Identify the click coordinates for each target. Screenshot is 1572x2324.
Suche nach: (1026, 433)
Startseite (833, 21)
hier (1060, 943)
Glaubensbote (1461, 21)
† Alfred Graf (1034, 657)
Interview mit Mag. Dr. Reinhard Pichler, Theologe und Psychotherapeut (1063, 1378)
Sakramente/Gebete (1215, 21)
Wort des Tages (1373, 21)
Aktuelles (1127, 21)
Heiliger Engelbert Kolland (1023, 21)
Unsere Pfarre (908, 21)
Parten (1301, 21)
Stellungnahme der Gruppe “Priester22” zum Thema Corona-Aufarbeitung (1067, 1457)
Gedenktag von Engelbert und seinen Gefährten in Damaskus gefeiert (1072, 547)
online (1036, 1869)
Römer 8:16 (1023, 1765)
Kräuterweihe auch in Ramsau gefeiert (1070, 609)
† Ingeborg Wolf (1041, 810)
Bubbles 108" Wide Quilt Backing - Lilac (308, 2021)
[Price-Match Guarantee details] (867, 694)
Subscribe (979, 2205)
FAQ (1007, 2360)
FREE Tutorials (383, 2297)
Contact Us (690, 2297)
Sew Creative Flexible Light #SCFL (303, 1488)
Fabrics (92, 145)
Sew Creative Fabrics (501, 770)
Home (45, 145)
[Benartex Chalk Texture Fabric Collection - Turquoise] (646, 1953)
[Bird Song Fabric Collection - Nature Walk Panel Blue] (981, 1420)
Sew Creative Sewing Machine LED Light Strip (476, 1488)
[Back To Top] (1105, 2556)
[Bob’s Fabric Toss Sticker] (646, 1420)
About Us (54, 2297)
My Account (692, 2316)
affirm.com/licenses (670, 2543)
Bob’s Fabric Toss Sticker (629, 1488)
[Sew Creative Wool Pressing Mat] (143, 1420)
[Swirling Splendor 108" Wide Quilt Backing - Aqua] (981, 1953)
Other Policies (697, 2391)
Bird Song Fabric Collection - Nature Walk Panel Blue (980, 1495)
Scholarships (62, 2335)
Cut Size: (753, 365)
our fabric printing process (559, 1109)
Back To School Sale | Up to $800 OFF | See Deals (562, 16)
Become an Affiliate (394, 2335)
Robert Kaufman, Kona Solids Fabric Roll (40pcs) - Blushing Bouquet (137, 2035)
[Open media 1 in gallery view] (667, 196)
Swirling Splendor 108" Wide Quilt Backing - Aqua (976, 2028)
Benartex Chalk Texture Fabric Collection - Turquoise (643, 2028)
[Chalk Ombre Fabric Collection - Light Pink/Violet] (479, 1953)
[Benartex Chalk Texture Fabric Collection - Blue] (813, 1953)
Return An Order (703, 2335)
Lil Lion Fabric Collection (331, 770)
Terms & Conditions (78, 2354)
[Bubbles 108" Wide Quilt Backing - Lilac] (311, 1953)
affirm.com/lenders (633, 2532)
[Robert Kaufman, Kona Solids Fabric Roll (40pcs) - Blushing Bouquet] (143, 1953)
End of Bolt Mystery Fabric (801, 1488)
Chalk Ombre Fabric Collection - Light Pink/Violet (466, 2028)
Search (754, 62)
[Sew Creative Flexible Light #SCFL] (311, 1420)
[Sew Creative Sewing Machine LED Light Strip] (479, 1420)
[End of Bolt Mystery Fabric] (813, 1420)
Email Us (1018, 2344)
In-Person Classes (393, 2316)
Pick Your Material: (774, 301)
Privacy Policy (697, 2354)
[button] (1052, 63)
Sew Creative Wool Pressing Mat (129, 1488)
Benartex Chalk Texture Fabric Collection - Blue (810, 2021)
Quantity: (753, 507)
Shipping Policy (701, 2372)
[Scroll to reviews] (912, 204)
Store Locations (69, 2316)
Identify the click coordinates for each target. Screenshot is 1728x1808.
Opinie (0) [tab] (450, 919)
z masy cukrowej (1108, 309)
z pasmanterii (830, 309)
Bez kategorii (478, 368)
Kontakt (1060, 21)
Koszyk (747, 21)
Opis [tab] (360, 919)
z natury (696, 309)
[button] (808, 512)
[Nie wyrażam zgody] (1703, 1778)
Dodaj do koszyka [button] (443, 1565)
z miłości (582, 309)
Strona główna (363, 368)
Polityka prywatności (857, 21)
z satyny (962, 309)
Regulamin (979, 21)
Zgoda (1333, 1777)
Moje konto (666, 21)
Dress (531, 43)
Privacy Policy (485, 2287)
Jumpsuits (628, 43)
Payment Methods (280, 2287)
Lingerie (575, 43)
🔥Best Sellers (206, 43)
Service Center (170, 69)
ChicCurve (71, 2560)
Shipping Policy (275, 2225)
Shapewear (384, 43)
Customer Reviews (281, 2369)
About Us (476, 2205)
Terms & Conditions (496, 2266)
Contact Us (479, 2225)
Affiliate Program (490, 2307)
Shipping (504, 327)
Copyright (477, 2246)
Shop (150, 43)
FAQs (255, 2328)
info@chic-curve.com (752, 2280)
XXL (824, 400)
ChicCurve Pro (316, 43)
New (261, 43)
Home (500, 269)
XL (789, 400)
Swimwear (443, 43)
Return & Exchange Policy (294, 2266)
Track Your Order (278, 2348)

- Aim of the task:
With nothing added or dropped, retype the listing above.

- Written solution:
Identify the click coordinates for each target. Screenshot is 1572x2324.
Suche nach: (1026, 433)
Startseite (833, 21)
hier (1060, 943)
Glaubensbote (1461, 21)
† Alfred Graf (1034, 657)
Interview mit Mag. Dr. Reinhard Pichler, Theologe und Psychotherapeut (1063, 1378)
Sakramente/Gebete (1215, 21)
Wort des Tages (1373, 21)
Aktuelles (1127, 21)
Heiliger Engelbert Kolland (1023, 21)
Unsere Pfarre (908, 21)
Parten (1301, 21)
Stellungnahme der Gruppe “Priester22” zum Thema Corona-Aufarbeitung (1067, 1457)
Gedenktag von Engelbert und seinen Gefährten in Damaskus gefeiert (1072, 547)
online (1036, 1869)
Römer 8:16 (1023, 1765)
Kräuterweihe auch in Ramsau gefeiert (1070, 609)
† Ingeborg Wolf (1041, 810)
Bubbles 108" Wide Quilt Backing - Lilac (308, 2021)
[Price-Match Guarantee details] (867, 694)
Subscribe (979, 2205)
FAQ (1007, 2360)
FREE Tutorials (383, 2297)
Contact Us (690, 2297)
Sew Creative Flexible Light #SCFL (303, 1488)
Fabrics (92, 145)
Sew Creative Fabrics (501, 770)
Home (45, 145)
[Benartex Chalk Texture Fabric Collection - Turquoise] (646, 1953)
[Bird Song Fabric Collection - Nature Walk Panel Blue] (981, 1420)
Sew Creative Sewing Machine LED Light Strip (476, 1488)
[Back To Top] (1105, 2556)
[Bob’s Fabric Toss Sticker] (646, 1420)
About Us (54, 2297)
My Account (692, 2316)
affirm.com/licenses (670, 2543)
Bob’s Fabric Toss Sticker (629, 1488)
[Sew Creative Wool Pressing Mat] (143, 1420)
[Swirling Splendor 108" Wide Quilt Backing - Aqua] (981, 1953)
Other Policies (697, 2391)
Bird Song Fabric Collection - Nature Walk Panel Blue (980, 1495)
Scholarships (62, 2335)
Cut Size: (753, 365)
our fabric printing process (559, 1109)
Back To School Sale | Up to $800 OFF | See Deals (562, 16)
Become an Affiliate (394, 2335)
Robert Kaufman, Kona Solids Fabric Roll (40pcs) - Blushing Bouquet (137, 2035)
[Open media 1 in gallery view] (667, 196)
Swirling Splendor 108" Wide Quilt Backing - Aqua (976, 2028)
Benartex Chalk Texture Fabric Collection - Turquoise (643, 2028)
[Chalk Ombre Fabric Collection - Light Pink/Violet] (479, 1953)
[Benartex Chalk Texture Fabric Collection - Blue] (813, 1953)
Return An Order (703, 2335)
Lil Lion Fabric Collection (331, 770)
Terms & Conditions (78, 2354)
[Bubbles 108" Wide Quilt Backing - Lilac] (311, 1953)
affirm.com/lenders (633, 2532)
[Robert Kaufman, Kona Solids Fabric Roll (40pcs) - Blushing Bouquet] (143, 1953)
End of Bolt Mystery Fabric (801, 1488)
Chalk Ombre Fabric Collection - Light Pink/Violet (466, 2028)
Search (754, 62)
[Sew Creative Flexible Light #SCFL] (311, 1420)
[Sew Creative Sewing Machine LED Light Strip] (479, 1420)
[End of Bolt Mystery Fabric] (813, 1420)
Email Us (1018, 2344)
In-Person Classes (393, 2316)
Pick Your Material: (774, 301)
Privacy Policy (697, 2354)
[button] (1052, 63)
Sew Creative Wool Pressing Mat (129, 1488)
Benartex Chalk Texture Fabric Collection - Blue (810, 2021)
Quantity: (753, 507)
Shipping Policy (701, 2372)
[Scroll to reviews] (912, 204)
Store Locations (69, 2316)
Identify the click coordinates for each target. Screenshot is 1728x1808.
Opinie (0) [tab] (450, 919)
z masy cukrowej (1108, 309)
z pasmanterii (830, 309)
Bez kategorii (478, 368)
Kontakt (1060, 21)
Koszyk (747, 21)
Opis [tab] (360, 919)
z natury (696, 309)
[button] (808, 512)
[Nie wyrażam zgody] (1703, 1778)
Dodaj do koszyka [button] (443, 1565)
z miłości (582, 309)
Strona główna (363, 368)
Polityka prywatności (857, 21)
z satyny (962, 309)
Regulamin (979, 21)
Zgoda (1333, 1777)
Moje konto (666, 21)
Dress (531, 43)
Privacy Policy (485, 2287)
Jumpsuits (628, 43)
Payment Methods (280, 2287)
Lingerie (575, 43)
🔥Best Sellers (206, 43)
Service Center (170, 69)
ChicCurve (71, 2560)
Shipping Policy (275, 2225)
Shapewear (384, 43)
Customer Reviews (281, 2369)
About Us (476, 2205)
Terms & Conditions (496, 2266)
Contact Us (479, 2225)
Affiliate Program (490, 2307)
Shipping (504, 327)
Copyright (477, 2246)
Shop (150, 43)
FAQs (255, 2328)
info@chic-curve.com (752, 2280)
XXL (824, 400)
ChicCurve Pro (316, 43)
New (261, 43)
Home (500, 269)
XL (789, 400)
Swimwear (443, 43)
Return & Exchange Policy (294, 2266)
Track Your Order (278, 2348)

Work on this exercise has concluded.